» **Document**
Image Sharpening via Knowledge Distillation using Restormer and Mini-UNet

This repository showcases a complete pipeline for high-quality Image Sharpening using Knowledge Distillation (KD). A pretrained Restormer model acts as the high-capacity teacher, while a lightweight Mini-UNet model is trained as the student to match the teacher’s performance.

The pipeline is designed for efficient deployment in real-world settings, where high-resolution image restoration is needed but hardware resources are limited.

Project Overview

Traditional motion deblurring models either provide high accuracy but are computationally heavy (like Restormer), or are lightweight but lose quality (like basic U-Nets). Our solution combines the best of both:

A Restormer teacher model generates high-quality sharp outputs from blurry images.
A compact Mini-UNet student learns not only from ground truth (sharp images), but also from the teacher’s output — using:
- L1 Loss for pixel accuracy
- Distillation Loss to mimic teacher behavior
- VGG Perceptual Loss to preserve visual quality

The student is trained to match the teacher’s performance, while being up to 10× smaller and much faster — making it ideal for mobile and edge devices.

Key Highlights

Uses Restormer as a powerful pretrained teacher model
Student model is a custom Mini-UNet, 3–4 layers deep, <30 MB
Incorporates multi-loss training (L1 + KD + Perceptual)
Based on DIV2K dataset with blurry/sharp pairs
Full training, inference, and SSIM evaluation done in Google Colab
Resumable training with checkpoint support
Achieves strong SSIM (~0.90+) with high visual fidelity

Colab Notebook Walkthrough

A complete walkthrough video of our Google Colab project is available for visual understanding of the full pipeline, code, and results.

Watch the Explanation Video

Covers dataset setup, training, inference, and SSIM evaluation.

Finalized Repository Structure

ImageSharpening-KD-Restormer-UNet/
├── models/                          # Student model architecture
│   ├── student_model_unet.py
│   └── README.md

├── pretrained_models/               # Pretrained Restormer model (teacher)
│   ├── motion_deblurring.pth 
│   ├── restormer_arch.py 
│   └── README.md

├── losses/                          # Custom loss functions
│   ├── vgg_loss.py
│   └── README.md

├── training/                        # Training pipeline
│   ├── train_student_kd.py
│   ├── Student-Model-Training-Process.png
│   └── README.md

├── checkpoints/                     # rained weights and resume checkpoints
│   ├── student_model_v1.pth   ← (L1 + KD)

» **Data records**
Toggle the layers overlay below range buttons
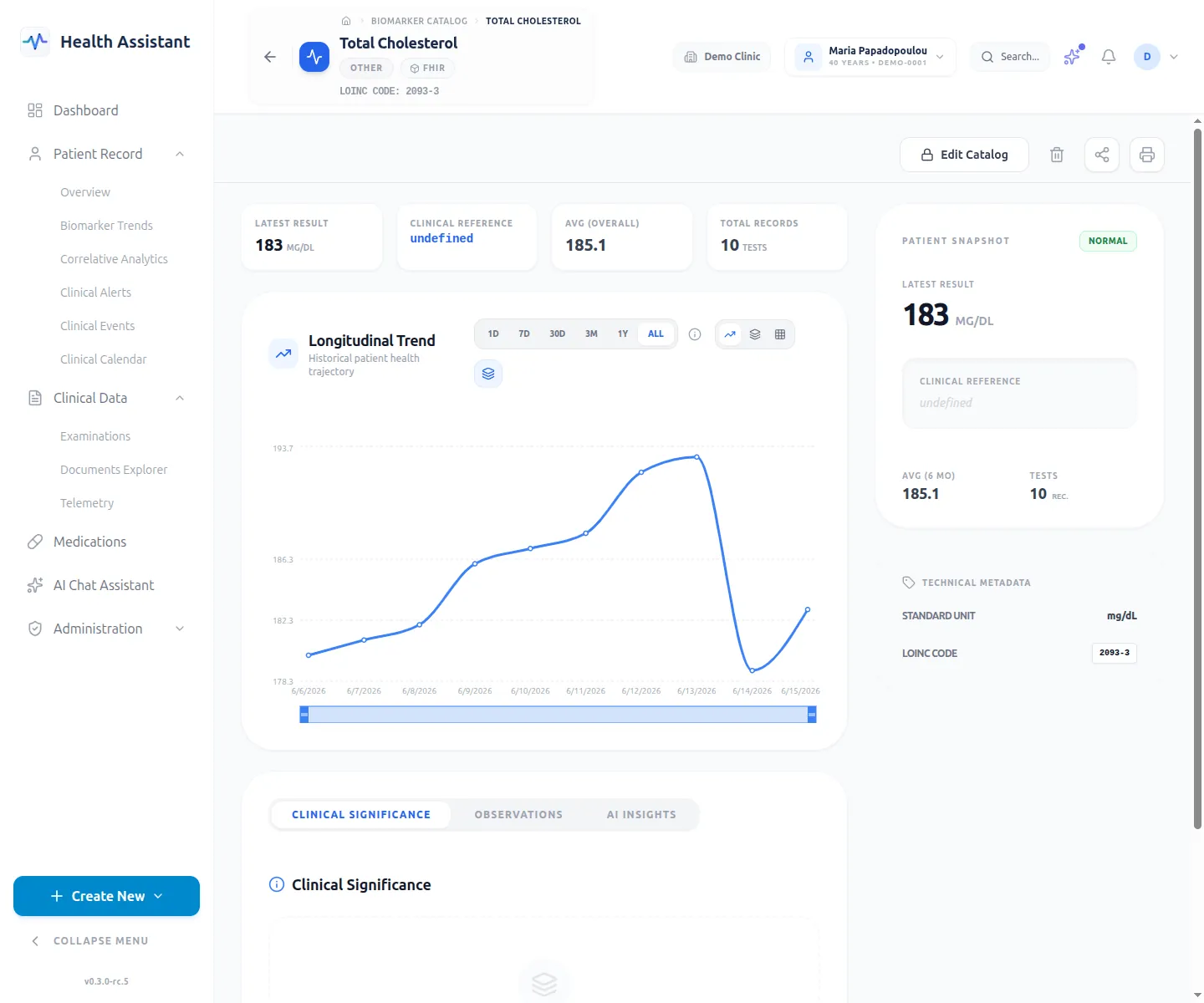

==

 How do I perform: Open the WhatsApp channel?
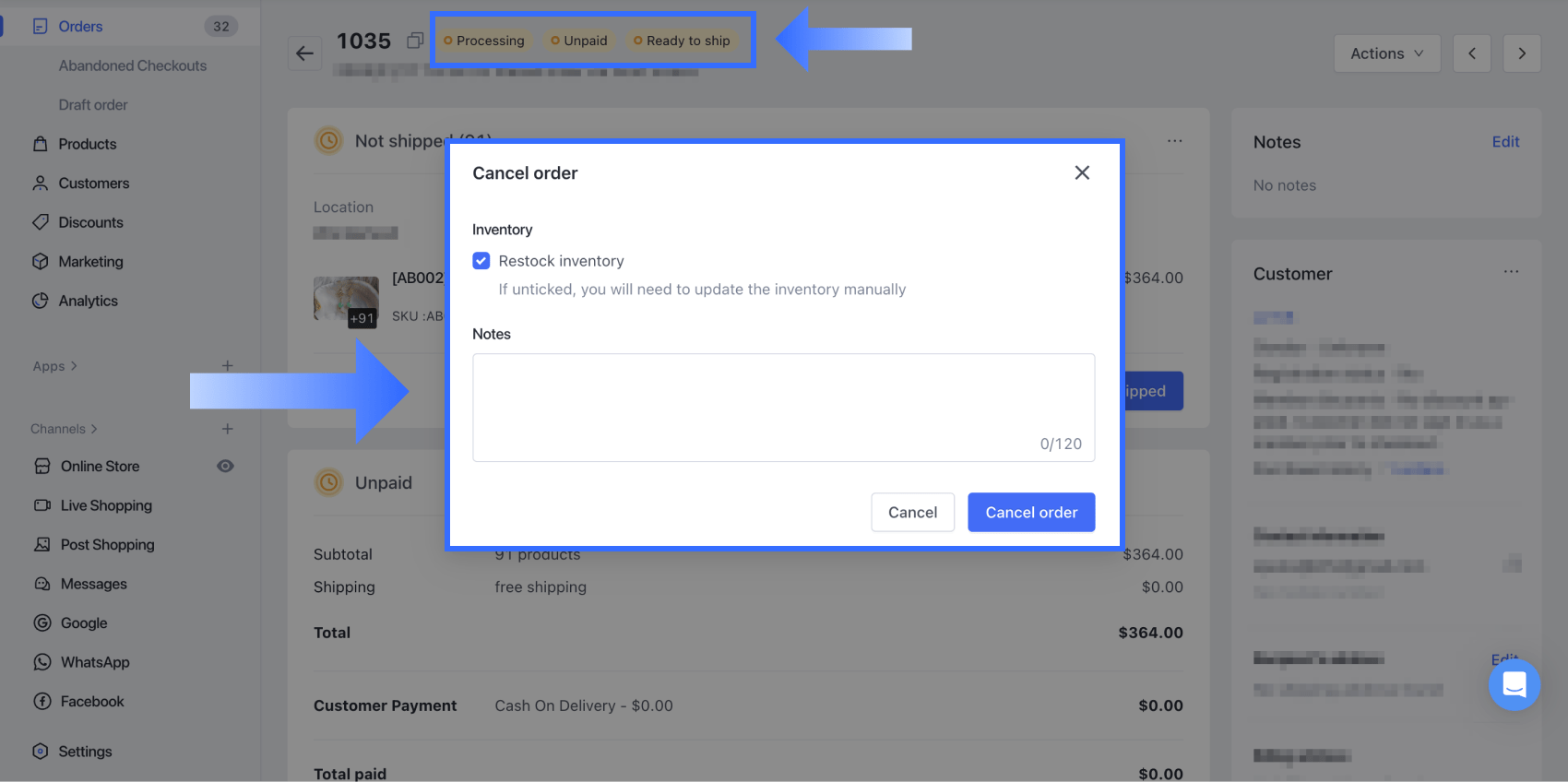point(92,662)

--

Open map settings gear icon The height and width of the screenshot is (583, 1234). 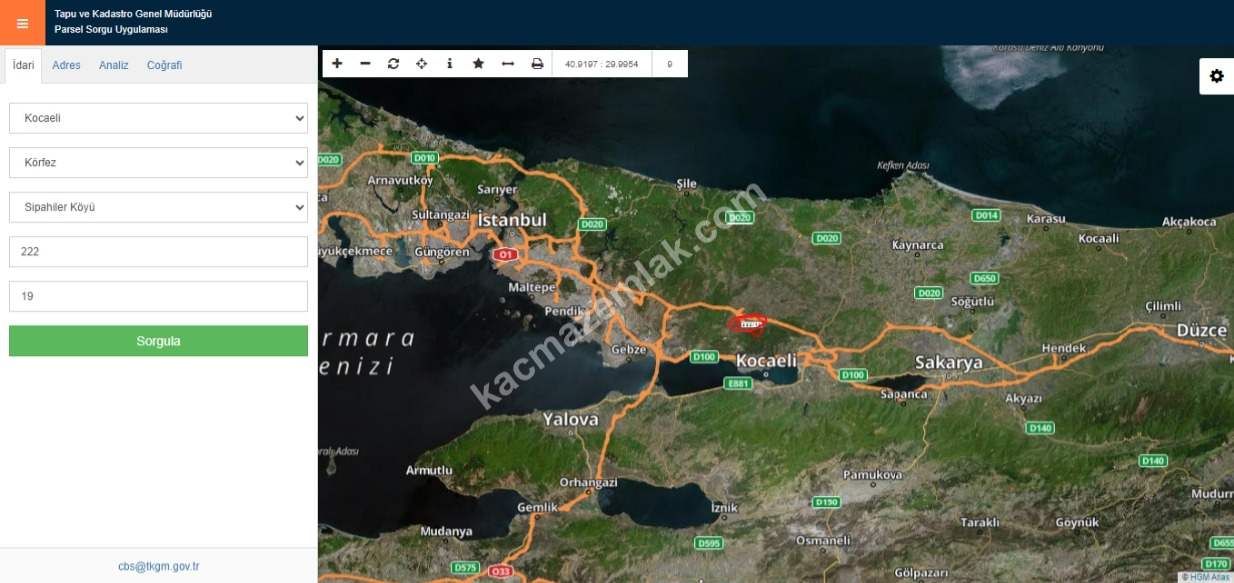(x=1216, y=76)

» **Exercise instructions**
1. Answer these questions using the image-sharpening README that comes before the material:
(a) Which model serves as the teacher?
(b) How large can the student model be?
(c) Which dataset is the project based on?
2. Copy word for word the section of the image-sharpening README between "Finalized Repository Structure" and "Restormer model (teacher)", inclusive.
3. Continue the image-sharpening README from its last line.

» **Responses**
1.
(a) Restormer, used as a pretrained teacher model.
(b) Under 30 MB.
(c) The DIV2K dataset, with blurry/sharp pairs.

2.
Finalized Repository Structure

ImageSharpening-KD-Restormer-UNet/
├── models/                          # Student model architecture
│   ├── student_model_unet.py
│   └── README.md

├── pretrained_models/               # Pretrained Restormer model (teacher)

3.
│   ├── student_model_v2.pth   ← (Final: L1 + KD + VGG)
│   ├── student_checkpoint.pth
│   └── README.md

├── results/                         # Benchmark evaluation results
│   ├── student_ssim_scores.csv
│   ├── highest.png
│   ├── midrange.png
│   └── README.md

├── data/                            # [Excluded from repo, see Drive link]
│   ├── whole_dataset/
│   ├── blurry/
│   │   ├── train/train/
│   │   ├── train/test/
│   │   └── benchmark/
│   └── sharp/
│       ├── train/train/
│       ├── train/test/
│       └── benchmark/
│   └── README.md

├── ISKD - RESTORMER.ipynb           # Main project notebook (end-to-end)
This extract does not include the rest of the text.